My worst doesn't seem too horrible in comparison with that first one, but it was still bad. I worked as a dresser at Busch Gardens Europe last summer, and for American Jukebox, I had to mop the stage everyday, and if the stage felt "sticky" or "slippery," then we'd have to do it again. I also had to change 10 singer/dancers into about 6 spandexy costumes each during a 30 min show. And everything was outside in the VA weather, which was up to 115 Heat Index. Plus there were up to 6 shows each day.

And for Kinetix, it was only bad because there was no AC in the "green room" and that when it rained, we had to be out squeegeeing the stage and mopping it all up.

Moral of the story - don't work at Busch Gardens.
QuaxoCoricopat

Spoiled milk smell will always remind me of brown stage paint. Ours was based off of milk and someone let it get water in it, which made the milk paint mold. We had to keep it around though, because our budget was so small.

Worst duty probably for me was going into the scrap velvet box. You see our theatre had it's roof ripped off in a tornado 10 years ago, ruining practically everything. Almost everything was a total loss. But because we're cheap, we kept our lights for parts and our curtains to use as scrap blacks for props, to block backstage lights etc. They were mouldy, musty, and shed like a cat.

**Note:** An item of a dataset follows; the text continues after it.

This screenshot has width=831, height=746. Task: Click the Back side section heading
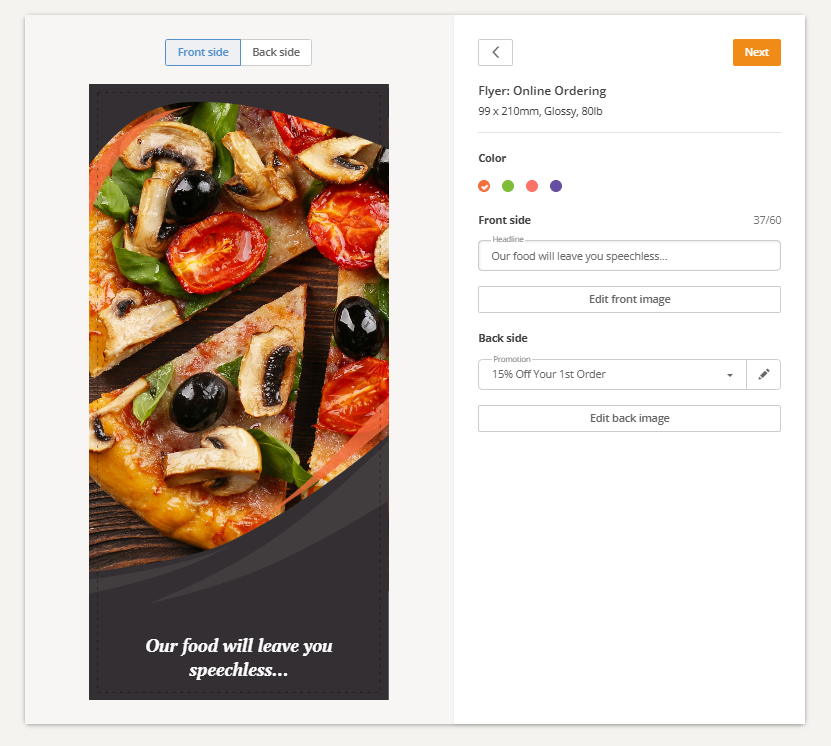click(503, 338)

Your snot would be black for days afterwards.

Worst place in general was a little Opera company I worked for that made us work in 100 degree weather in a metal shack with no air conditioning or plumbing, shoddy electricity (the fuse box was mounted to the outside when it was supposed to be inside, and was the wrong power level). Then there was the mouse infestation and the urine soaked set... I broke contract over that one.